▶ _Passage given_
-- start --
Introduction:
When I embarked on my coding journey, Objective-C reigned supreme, and the MVC (Massive View Controller) pattern was our foundation. It began smoothly, but as our project's ambitions grew, so did the codebase's complexity. Before we knew it, our once-smooth-sailing ship started showing signs of strain. Code changes became treacherous minefields of regressions, and bugs transformed from minor annoyances into significant roadblocks.
For the next project, our team embraced Swift and the MVVM pattern, which had gained popularity at the time. We also committed to covering every view model with unit tests. Unit testing offered us three essential benefits:
- Guaranteed Expected Behavior: Ensured the code functioned as intended.
- Confident Code Changes: Enabled confident code modifications, knowing tests would catch simple mistakes. It provides a safety net and helps identify potential issues.
- Clear Documentation: Served as clear documentation of how the system under test (SUT), in this case the view model, should operate.
Our biggest hurdle was getting started. As a small team of three developers, none of us had prior experience with unit testing. I took it upon myself to research and share my findings with the team, which is what I'm doing in this blog post.
Writing Testable Code:
The first and most crucial step is writing testable code. While this may seem challenging, we can break it down into two key questions: what constitutes testable code, and how can we hone this skill?
To illustrate what constitutes testable code, consider a Movie list app with a view model responsible for fetching data and populating a movie array. The specifics of the technology or UI framework matter less than the principle of testability.
First, we need a simple data fetching mechanism:
class NetworkClient {
static var shared = NetworkClient()
private init() {}
func fetchData<T: Codable>(for url: URL) async throws -> T {
let (jsonData, _) = try await URLSession.shared.data(from: url)
-- end --
▶ _Problem set_
a) Retype the stretch of the unit testing post from "Our biggest hurdle" through "shared = NetworkClient()".
b) According to the unit testing post, how many developers were on the team when it started writing unit tests?

▶ _Dataset content_
-- start --
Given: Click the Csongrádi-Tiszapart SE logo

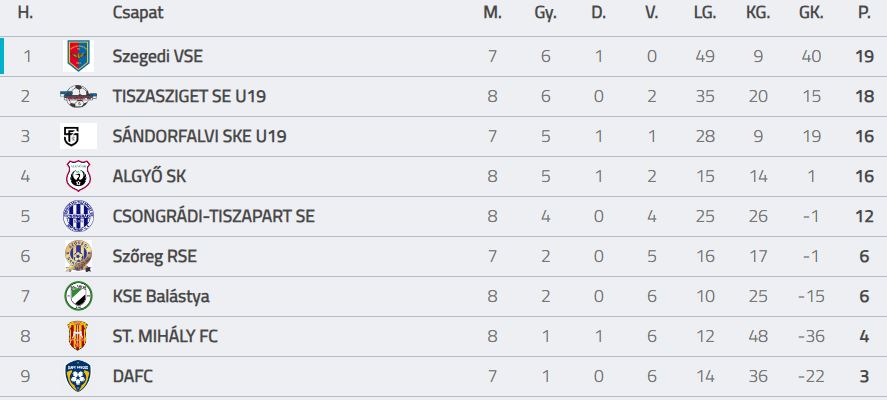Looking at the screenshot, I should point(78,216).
-- end --
-- start --
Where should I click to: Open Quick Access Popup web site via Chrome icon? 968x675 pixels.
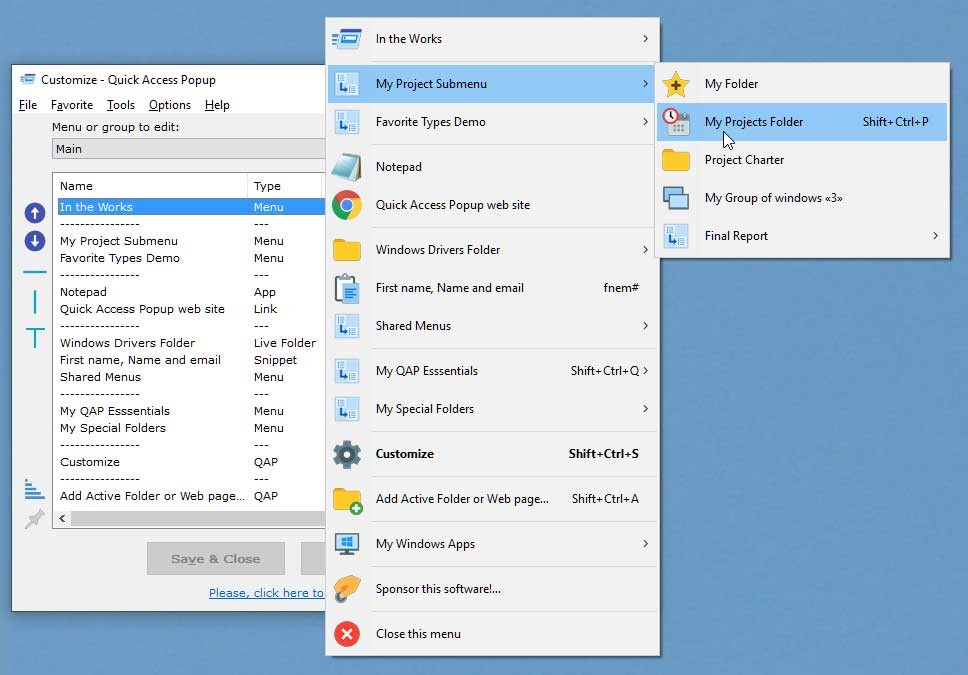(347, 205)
-- end --
-- start --
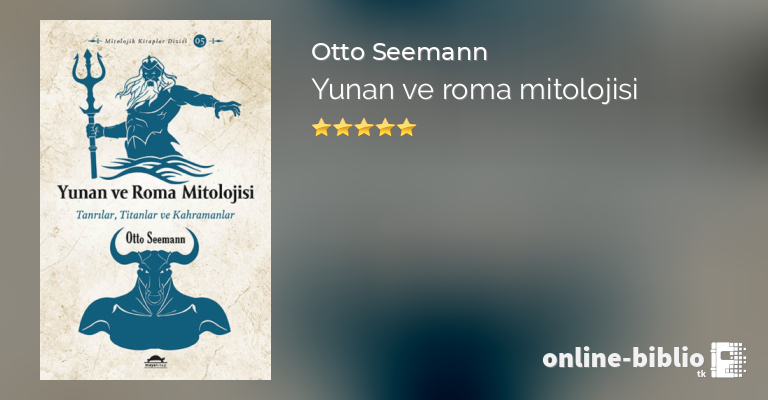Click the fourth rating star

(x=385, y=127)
-- end --
▶ _Solutions in order_
a)
Our biggest hurdle was getting started. As a small team of three developers, none of us had prior experience with unit testing. I took it upon myself to research and share my findings with the team, which is what I'm doing in this blog post.
Writing Testable Code:
The first and most crucial step is writing testable code. While this may seem challenging, we can break it down into two key questions: what constitutes testable code, and how can we hone this skill?
To illustrate what constitutes testable code, consider a Movie list app with a view model responsible for fetching data and populating a movie array. The specifics of the technology or UI framework matter less than the principle of testability.
First, we need a simple data fetching mechanism:
class NetworkClient {
static var shared = NetworkClient()

b) The team had three developers.